And he knew it too, had known it, and was bereft because of it.

“Don’t look so sad, Tommy. You’ve helped me more than I can ever say. You helped me heal and I’ll always be grateful to you for that. You made me whole again.”

He kissed her cheek softly, gently and she ached for what couldn’t be. “You were always whole, Johanna. I just made you see it, that’s all.”

She laughed lightly, touched. “Have it your way.” She couldn’t resist touching his hair, letting her fingers travel through it one more time. Words came to her that she had once been forced to read in some faraway English class light years ago. “ ‘And when you speak of this, and you shall, be kind.’”
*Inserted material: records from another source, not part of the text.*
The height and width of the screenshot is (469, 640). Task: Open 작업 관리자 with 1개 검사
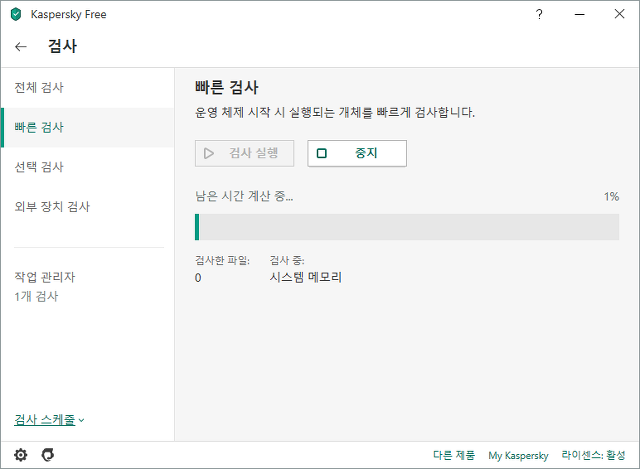click(x=45, y=287)
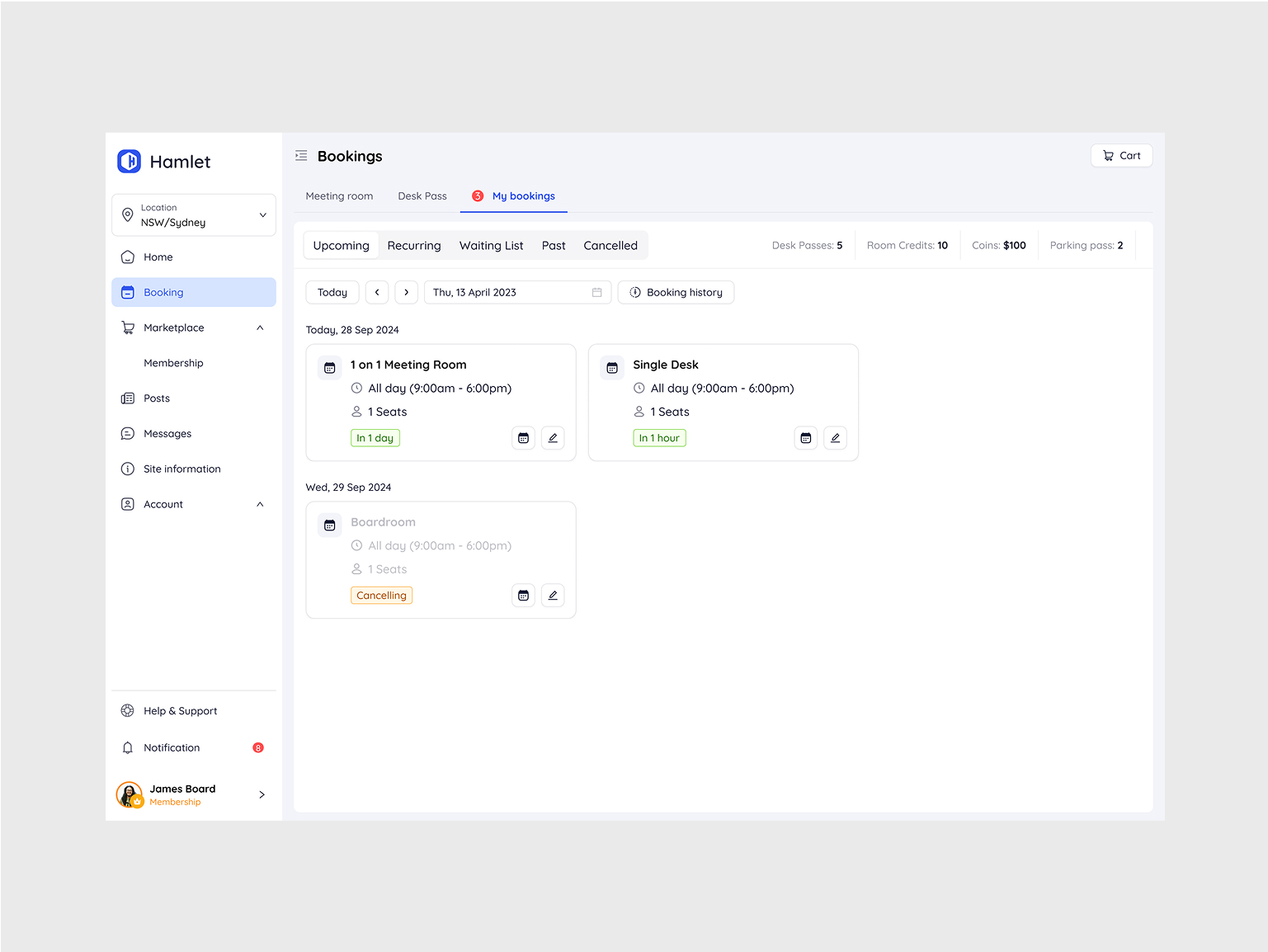Screen dimensions: 1268x952
Task: Collapse the Account section chevron
Action: [260, 504]
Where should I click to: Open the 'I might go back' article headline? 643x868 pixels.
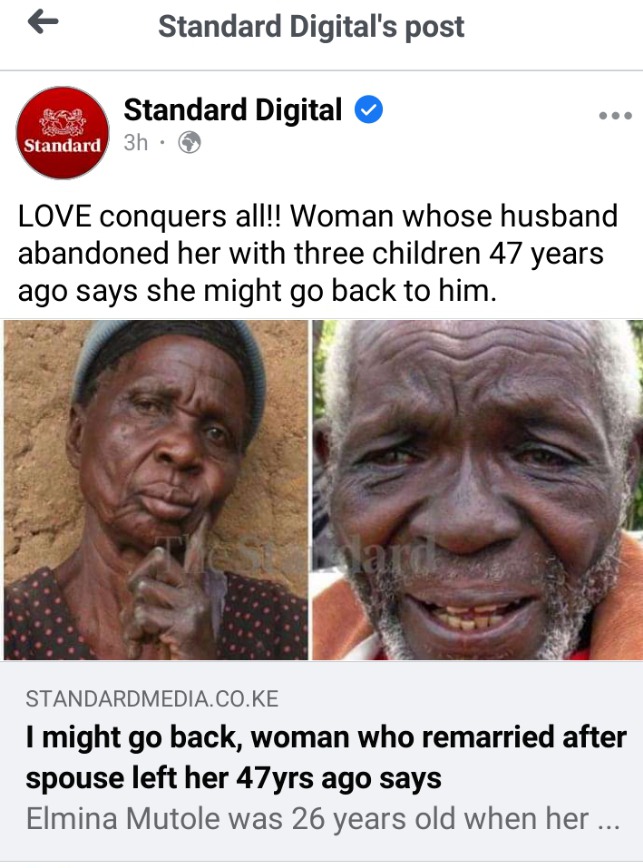point(326,758)
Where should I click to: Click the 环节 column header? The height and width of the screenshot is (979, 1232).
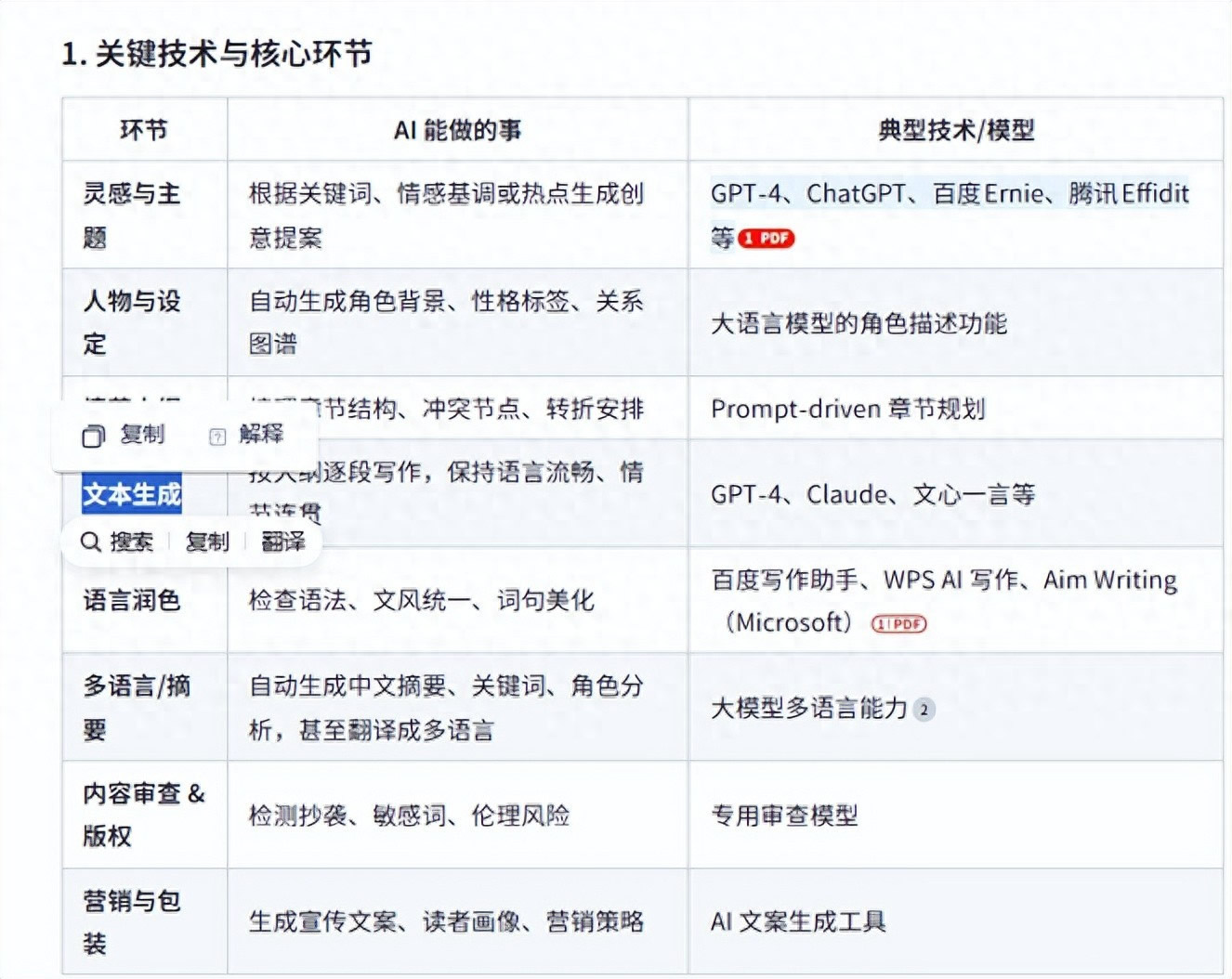pyautogui.click(x=144, y=130)
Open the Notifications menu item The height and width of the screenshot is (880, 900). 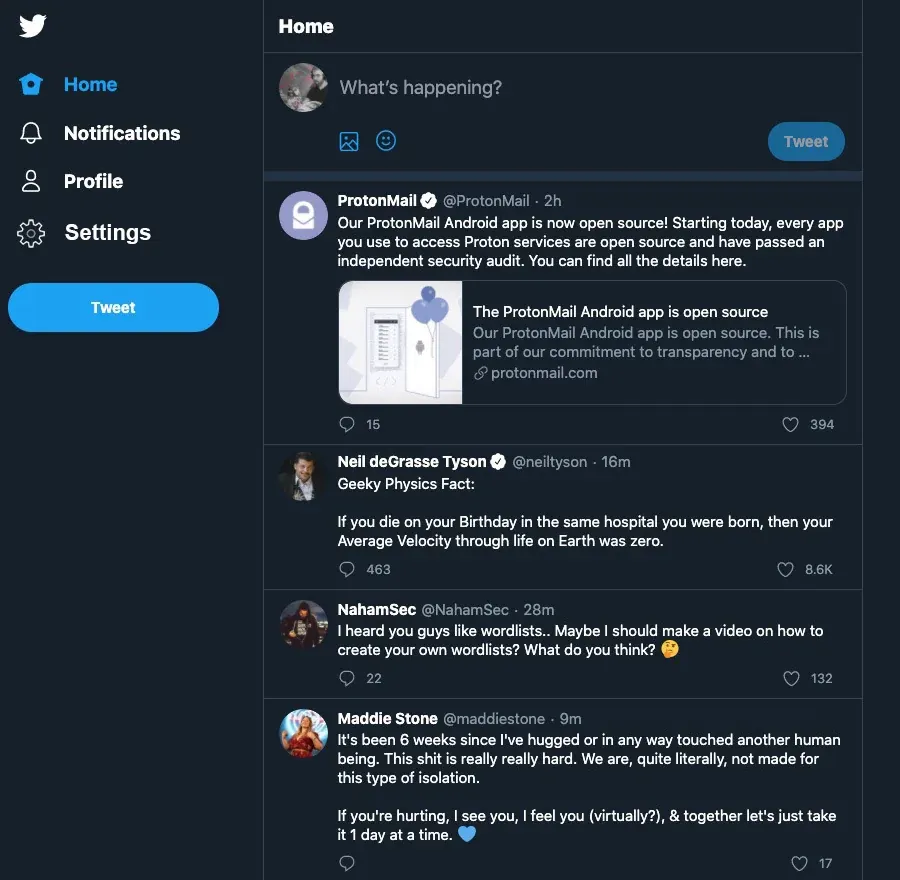click(x=121, y=133)
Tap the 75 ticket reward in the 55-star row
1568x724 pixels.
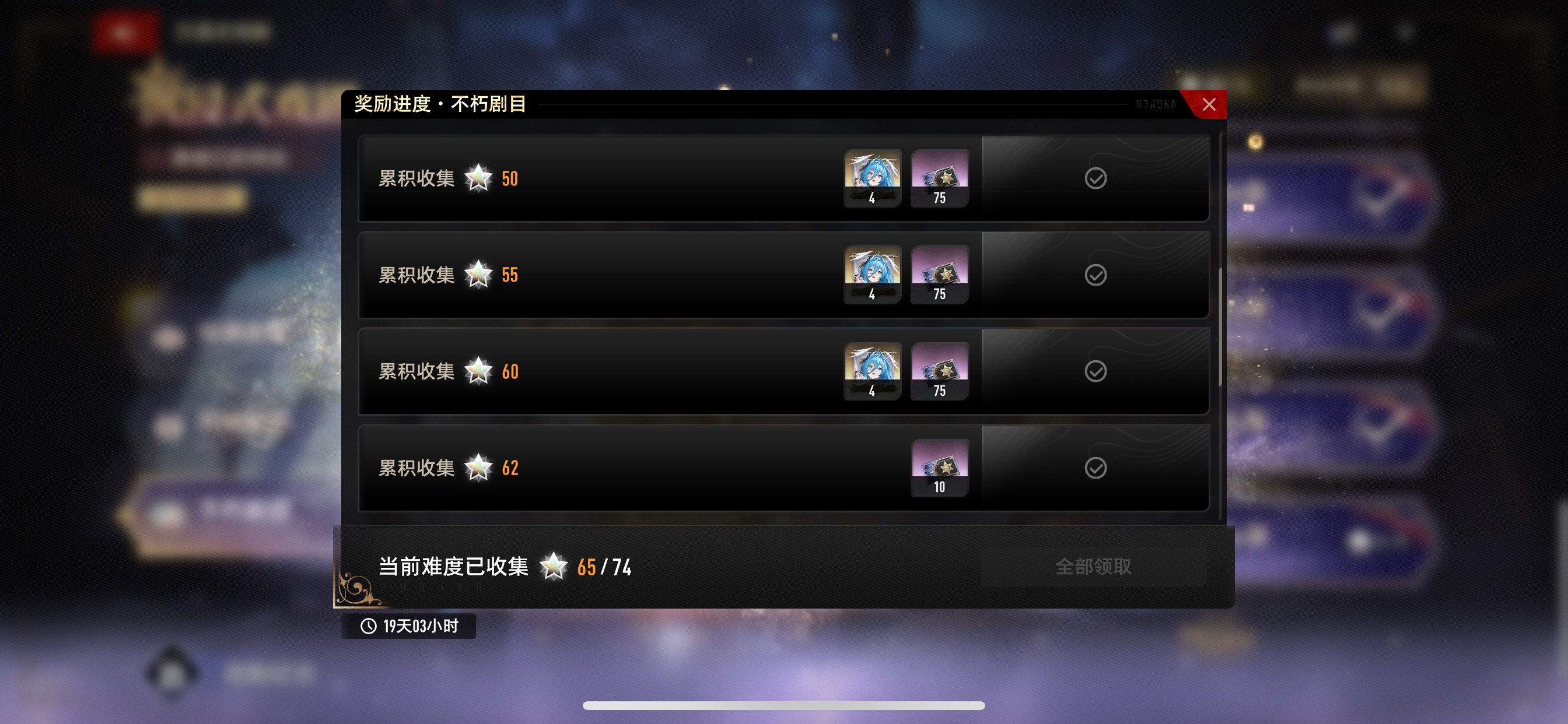[939, 275]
“Kind?” Tommy laughed, incredulous at her statement. He had never heard of Tea and Sympathy nor the quote, but he understood what she was saying. “I’ll be proud, not kind, Johanna. Proud that once a lovely lady spent a little time with me.”

He kissed her then, kissed her long and hard, with all the love they felt and all the love that would never be. When their lips parted, it was for the last time and they both knew it, even though there were promises exchanged of keeping in touch and possible visits sometime in the future. They both knew that the words were empty words that needed to be said, to be heard, to keep tears from coming. They were words that would never bear any fruit.

“I have a present for you,” he said, rising.

“Oh?” It took her a moment to regain control of herself. She promised herself she wouldn’t cry. He had made her happy and there was no reason to cry and ruin that. But still she felt the sting of gathering tears. She struggled to keep them back. “You shouldn’t have gone to the trouble, Tommy.”

“No trouble.” He crossed to the hope chest and then turned to look at her. “I want you to have this.”

“The chest?”

He nodded.

She didn’t remember walking over to it, but she found herself on her knees before the finely carved work of art. “But Tommy, I can’t. This is so beautiful, and you worked so hard on it. I saw you, last night, working on it in your workshop.”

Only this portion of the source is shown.